This year I'm back with the Gospel of Matthew and I must say so far, this is sounding much more like the stuff I remember.  This is the "Jewish" gospel, the one that identifies Jesus in the first line as :son of David, son Abraham," and with all those begats (Greek egennēsen, and "begat" sounds about right.)  What strikes me is how fast we get down to business after that.  You've got your star in the east and your Magi, and Herod slaughtering the innocents, and the flight into Egypt.  (where are fleas mentioned in the Bible?  Only once, God told Joseph to trake his wife and baby and flea into Egypt, oh yuk yuk).

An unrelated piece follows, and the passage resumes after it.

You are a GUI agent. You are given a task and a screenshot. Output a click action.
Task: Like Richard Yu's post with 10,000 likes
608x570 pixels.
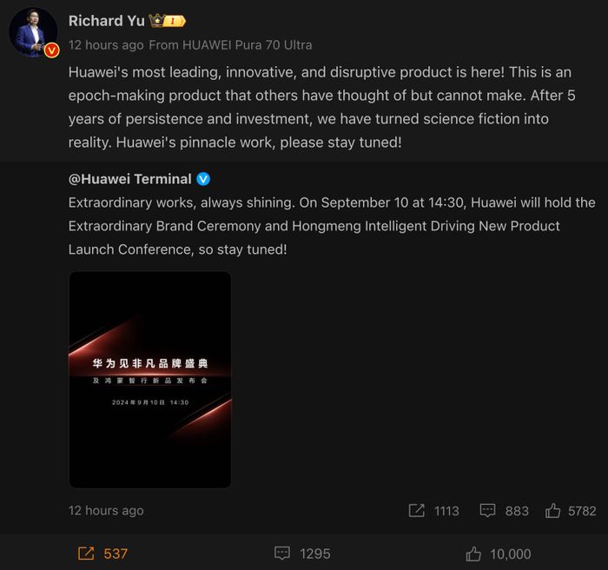tap(473, 553)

Bang on you have John the Baptist and before you can catch your breath, the Beatitudes.  It does intrigue me that Jesus apparently does the Sermon on the Mount before he recruits the disciples--I wonder if there is any theological significance imputed to that?

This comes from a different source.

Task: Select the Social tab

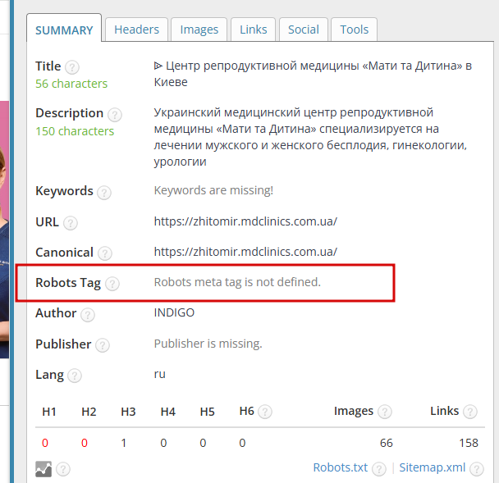Action: [x=304, y=30]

Again I'm Using Richard J. Goodrich and Albsert L. Lukaszzewski, A Reader's Greek New Testament, with an almost absurd plenitude of vocabulary help (all of which I need, thankyouverymuch),  One thing I like is that they have passages quoted from the Old Testament set off in bold type (though without citations).  At this point I'm through Chapter 7.  There are only 28 Chapters so at this right you might think I'd be through in a week or so but I have other stuff on my plate so I'll  probably let it linger a little longer.